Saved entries

──────

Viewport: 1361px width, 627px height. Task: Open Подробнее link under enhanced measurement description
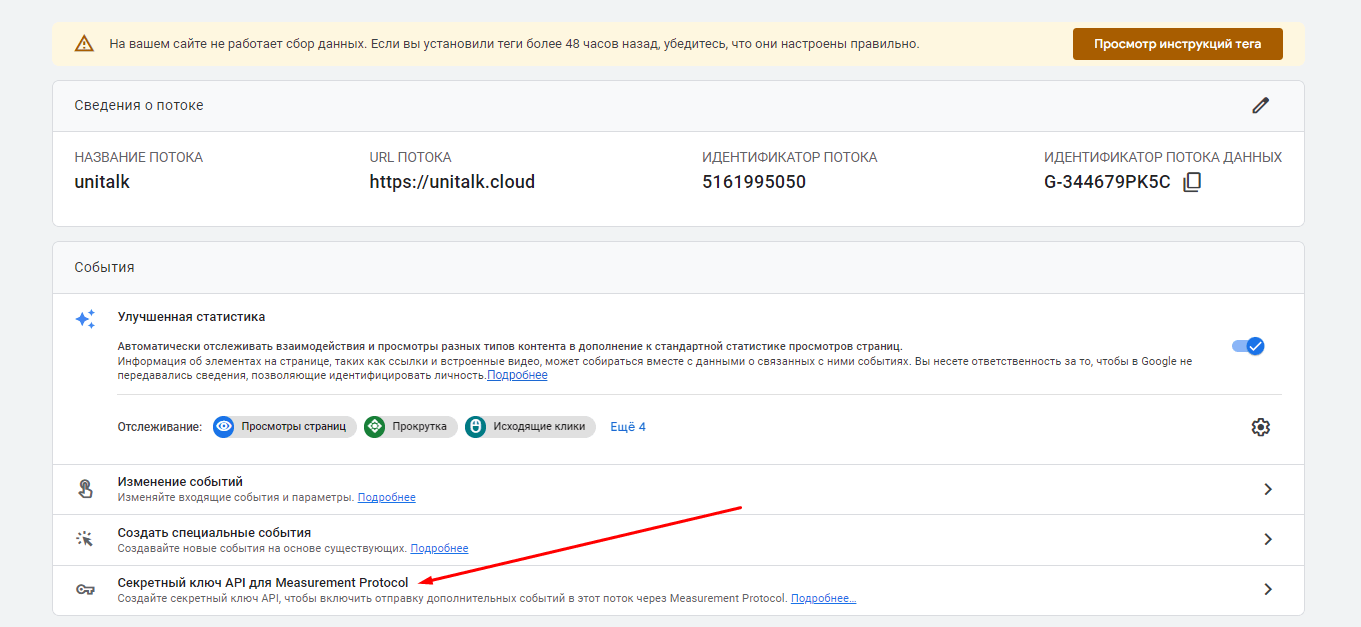[x=517, y=375]
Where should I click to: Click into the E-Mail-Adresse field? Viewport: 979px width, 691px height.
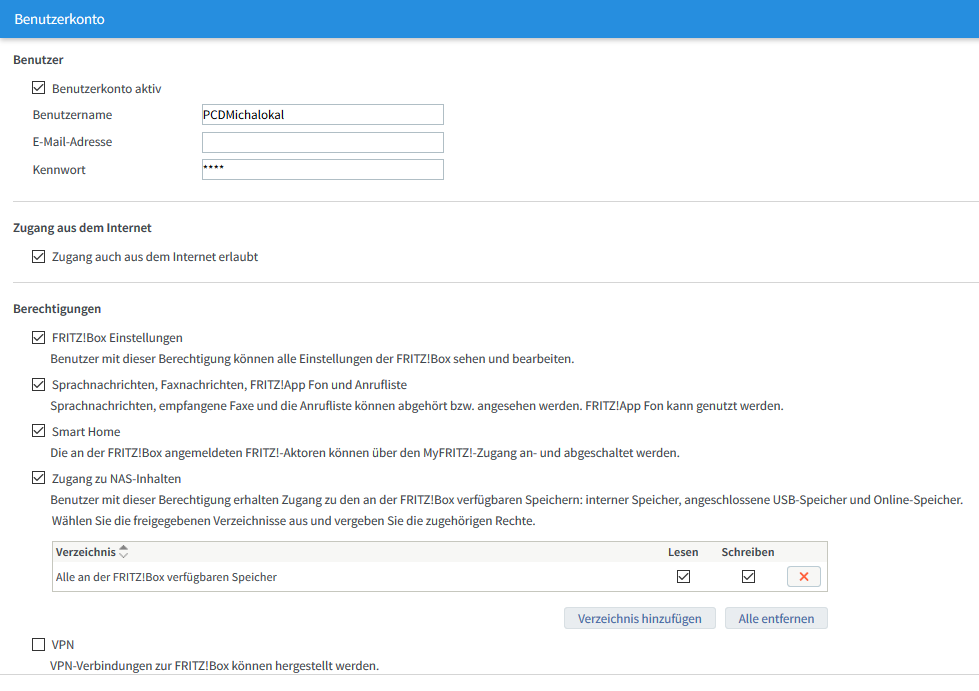tap(322, 142)
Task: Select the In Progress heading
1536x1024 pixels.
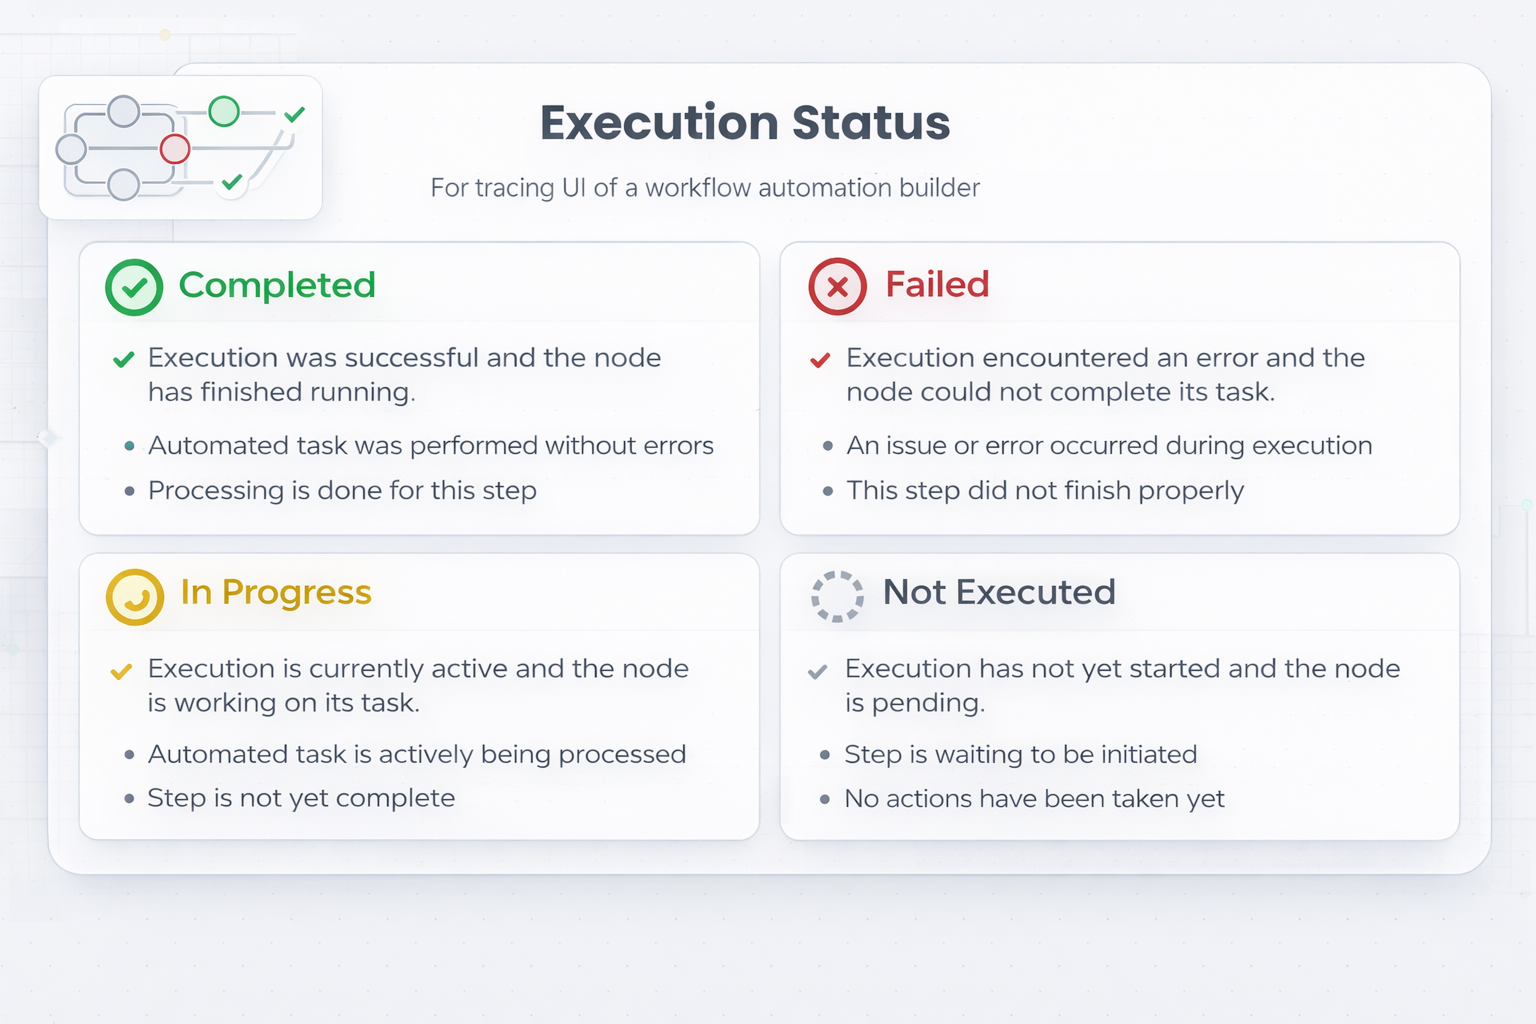Action: point(276,592)
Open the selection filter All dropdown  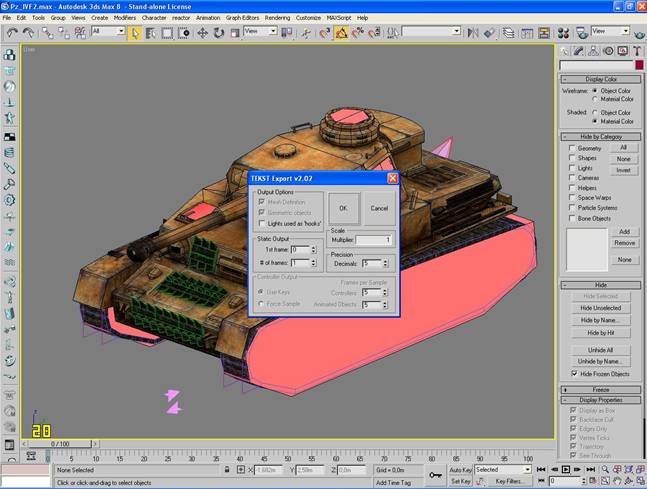(x=108, y=31)
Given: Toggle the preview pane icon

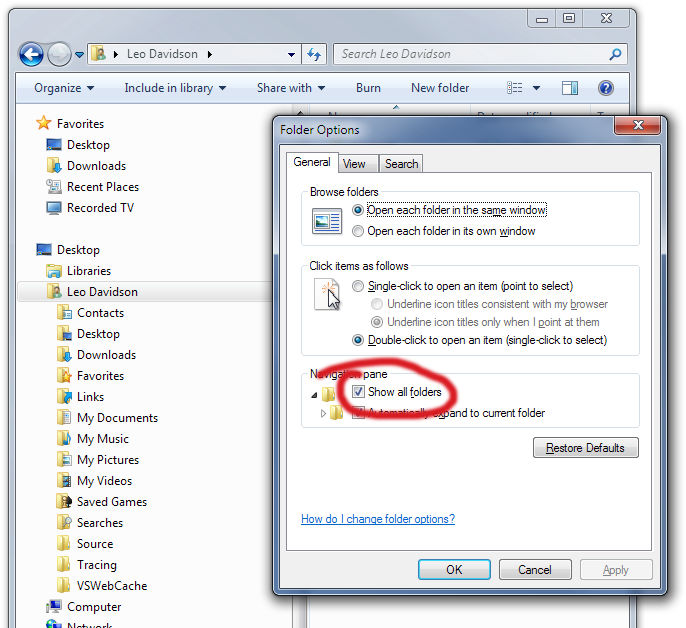Looking at the screenshot, I should 570,88.
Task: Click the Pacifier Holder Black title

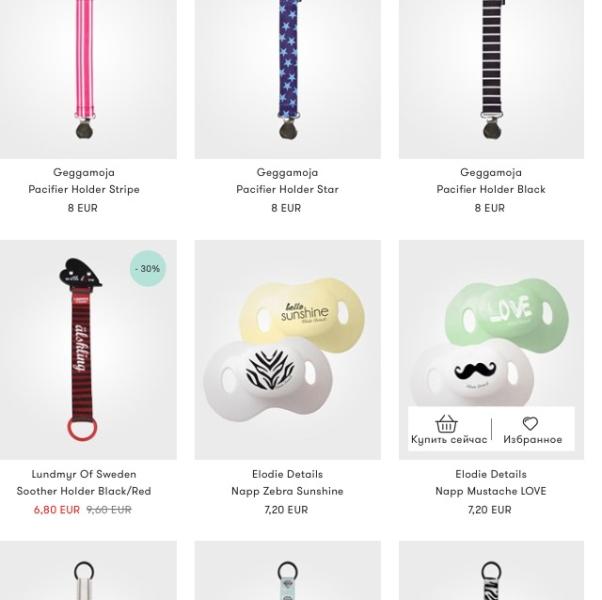Action: [x=491, y=189]
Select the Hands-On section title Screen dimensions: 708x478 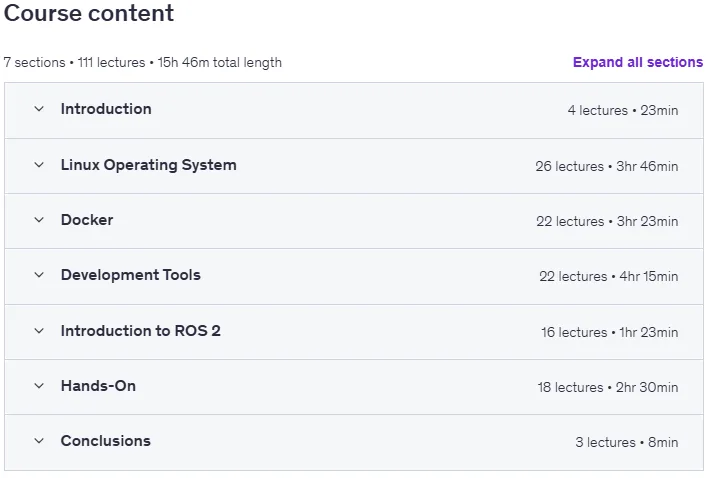98,386
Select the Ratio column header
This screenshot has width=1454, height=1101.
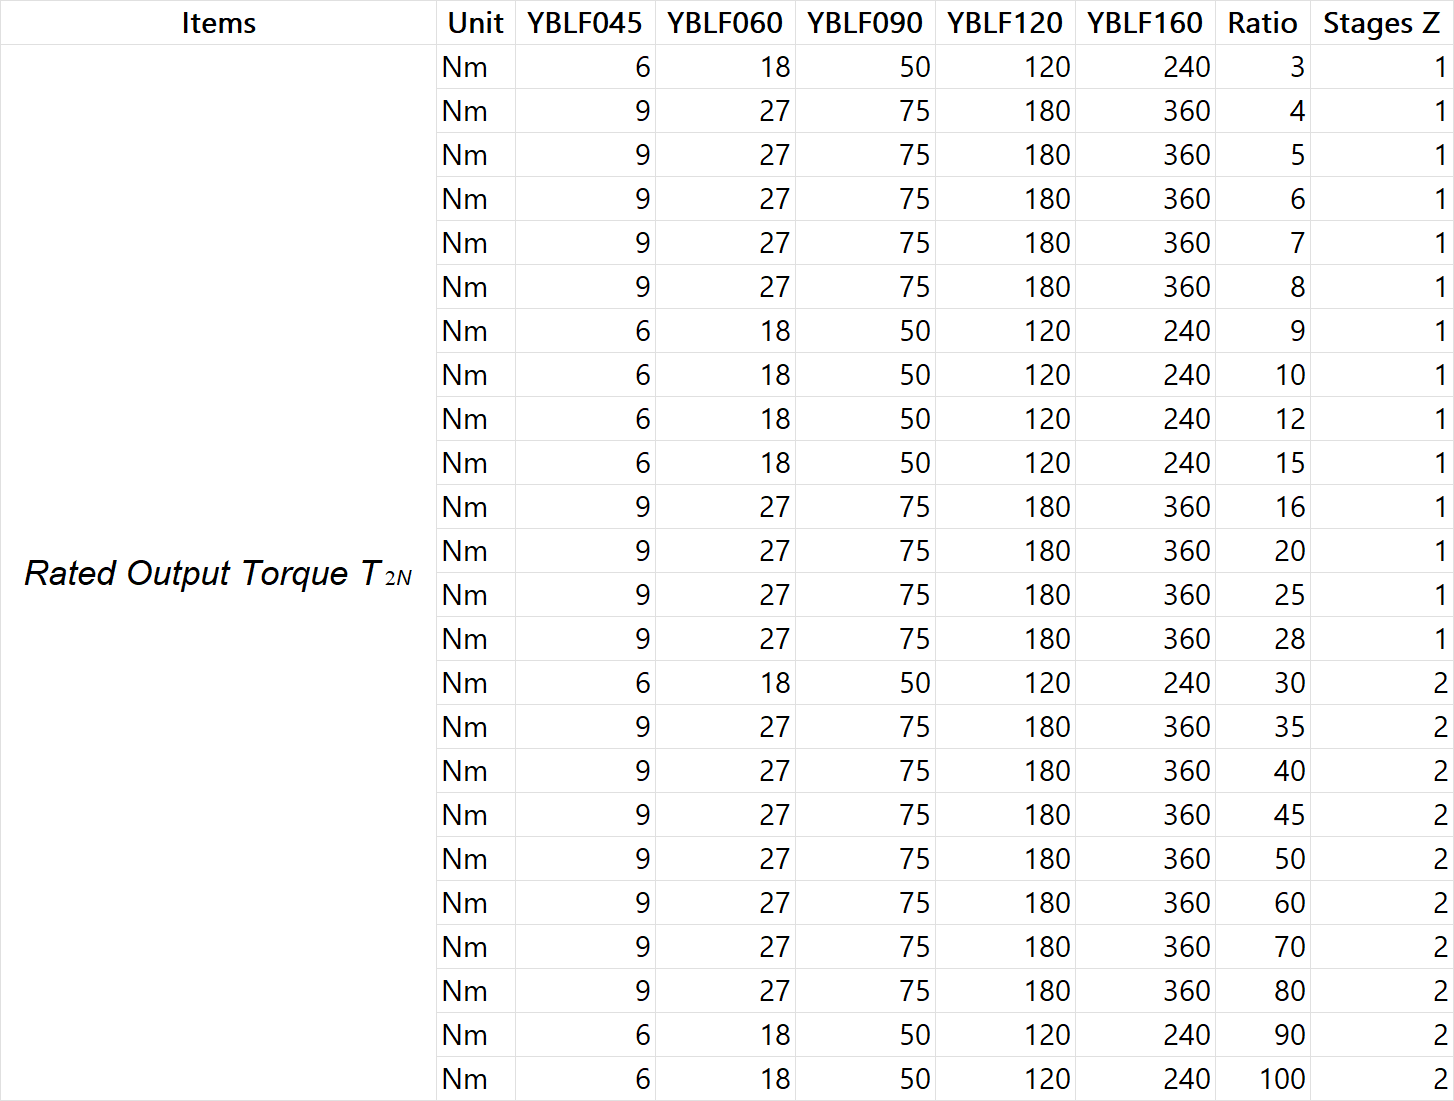(1263, 23)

──────

• **WHAT THE TASK ASKS**: I would like the lines from the one with "Select the Ratio column header" through the last line of the data above retyped exactly, with pictures left out, please.

• **SOLUTION TO THE PROBLEM**:
Select the Ratio column header
This screenshot has width=1454, height=1101.
(1263, 23)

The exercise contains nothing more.